Taxes on inheritances are affected by how the asset is inherited.
You were named as a life insurance beneficiary.
But you are not quite sure what this means.
Do you have to pay tax?
Or is it exempt?
Good question.
A recent NJ.com post, titled “Is inheritance tax owed on life insurance?,” addressed this very question.
First, you need to know the tax rules for your state.
For example, those in New Jersey could potentially face the state estate tax, the state inheritance tax, and the federal estate tax.
Federally, the estate tax exemption is $5.49 million.
With "portability" this would be more.
What is portability?
Portability is when the surviving spouse can add the remaining exemption of his or her last deceased spouse to his or her own federal estate tax exemption.
What does this mean?
A married couple who plans properly could exempt up to $10.98 million at the federal level.
Currently, there is still a $2 million cap on what can pass free of estate tax in New Jersey.
Although it is scheduled to no longer exist after this year, it is in effect for 2017.
Another bummer?
New Jersey does not allow for portability.
How are estate taxes calculated?
The tax is calculated from the gross estate, excluding certain deductions.
What are some of these deductions?
- Estate Administration expenses
- Debts
- Funeral expenses
- Charitable donations
- Bequests to a spouse in the form of a qualified trust
- Bequest made outright to the surviving spouse
What assets are generally included?
All assets controlled or owned by the deceased individual.
Does this include a life insurance policy?
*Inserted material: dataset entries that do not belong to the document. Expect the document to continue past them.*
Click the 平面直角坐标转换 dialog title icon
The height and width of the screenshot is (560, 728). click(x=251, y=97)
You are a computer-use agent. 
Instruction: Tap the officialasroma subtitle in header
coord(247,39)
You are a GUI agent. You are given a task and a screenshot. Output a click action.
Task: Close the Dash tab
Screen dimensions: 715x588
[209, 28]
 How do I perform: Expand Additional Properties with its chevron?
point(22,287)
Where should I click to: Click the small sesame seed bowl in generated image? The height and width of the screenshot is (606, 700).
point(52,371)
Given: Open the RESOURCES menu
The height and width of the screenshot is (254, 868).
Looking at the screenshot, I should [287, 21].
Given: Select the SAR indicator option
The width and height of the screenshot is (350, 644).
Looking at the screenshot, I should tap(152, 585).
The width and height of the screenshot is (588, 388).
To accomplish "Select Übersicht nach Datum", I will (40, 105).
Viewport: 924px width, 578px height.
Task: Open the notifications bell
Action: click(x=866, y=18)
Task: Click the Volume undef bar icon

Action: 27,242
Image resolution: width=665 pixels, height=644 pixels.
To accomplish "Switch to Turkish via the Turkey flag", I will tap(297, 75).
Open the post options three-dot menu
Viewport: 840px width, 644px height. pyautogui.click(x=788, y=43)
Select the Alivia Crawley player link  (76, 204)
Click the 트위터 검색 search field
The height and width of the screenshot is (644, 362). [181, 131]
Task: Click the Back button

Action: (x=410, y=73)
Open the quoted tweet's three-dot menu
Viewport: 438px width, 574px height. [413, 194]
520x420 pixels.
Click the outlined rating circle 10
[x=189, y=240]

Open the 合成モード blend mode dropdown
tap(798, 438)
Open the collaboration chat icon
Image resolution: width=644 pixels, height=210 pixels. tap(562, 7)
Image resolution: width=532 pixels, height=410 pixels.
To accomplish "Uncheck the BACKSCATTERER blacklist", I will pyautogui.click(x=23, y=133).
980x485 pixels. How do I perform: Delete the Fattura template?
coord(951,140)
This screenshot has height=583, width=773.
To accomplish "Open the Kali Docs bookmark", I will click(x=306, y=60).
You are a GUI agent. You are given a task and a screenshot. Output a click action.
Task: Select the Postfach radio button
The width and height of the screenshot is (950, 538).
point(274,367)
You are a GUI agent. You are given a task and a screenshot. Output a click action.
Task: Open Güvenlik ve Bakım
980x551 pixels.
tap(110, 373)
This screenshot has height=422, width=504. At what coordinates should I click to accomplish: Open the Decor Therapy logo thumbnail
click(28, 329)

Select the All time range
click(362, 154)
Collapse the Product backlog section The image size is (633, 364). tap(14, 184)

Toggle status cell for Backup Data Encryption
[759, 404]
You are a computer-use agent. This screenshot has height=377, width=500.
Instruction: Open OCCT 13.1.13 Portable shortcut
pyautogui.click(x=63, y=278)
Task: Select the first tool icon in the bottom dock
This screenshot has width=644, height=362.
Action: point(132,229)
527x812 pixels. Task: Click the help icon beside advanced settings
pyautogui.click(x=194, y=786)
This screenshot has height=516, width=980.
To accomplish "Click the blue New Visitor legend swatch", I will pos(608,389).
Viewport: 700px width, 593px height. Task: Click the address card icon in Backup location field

If it is paid to the estate or a third-party beneficiary, yes.
The state inheritance tax is also a factor.
What are these rules?
In New Jersey, the rules are different from the estate tax.
They involve a variety of factors.
Like what?
- Whether the transfer or bequest was made within three years of the death of the individual.
- The relationship of the beneficiary to the decedent.
- The type and value of the asset.
How do these factors affect the inheritance tax?
There is no inheritance tax if an individual is of a certain relationship.
What relationships are included in the exemption?
- Spouse
- Grandparent
- Parent
- Domestic partner
- Descendant
- Charity
- Step-child of the decedent
Does the amount matter?
No.
Not for any of the aforementioned relationships.
What about if the relationship is not one mentioned above?
The nature of the relationship as well as the value and type of asset must be considered together.
Are certain assets completely exempt from inheritance tax?
Yes.
Life insurance is always exempt in New Jersey ... if it is paid to the beneficiary or the trust of the beneficiary.
What if it is paid to the estate?
The tax exemption does not apply.
Does this seem like a lot to consider?
It is.
For the most tax-efficient planning, you must work with an experienced estate planning attorney.
He or she will be able to create a plan to align with the unique estate and inheritance tax laws for your state.
Remember: “An ounce of prevention is worth a pound of cure.” When making your financial, tax and estate plans, do not go it alone. Be sure to engage competent professional counsel.
Reference: NJ.com (March 28, 2017) “Is inheritance tax owed on life insurance?”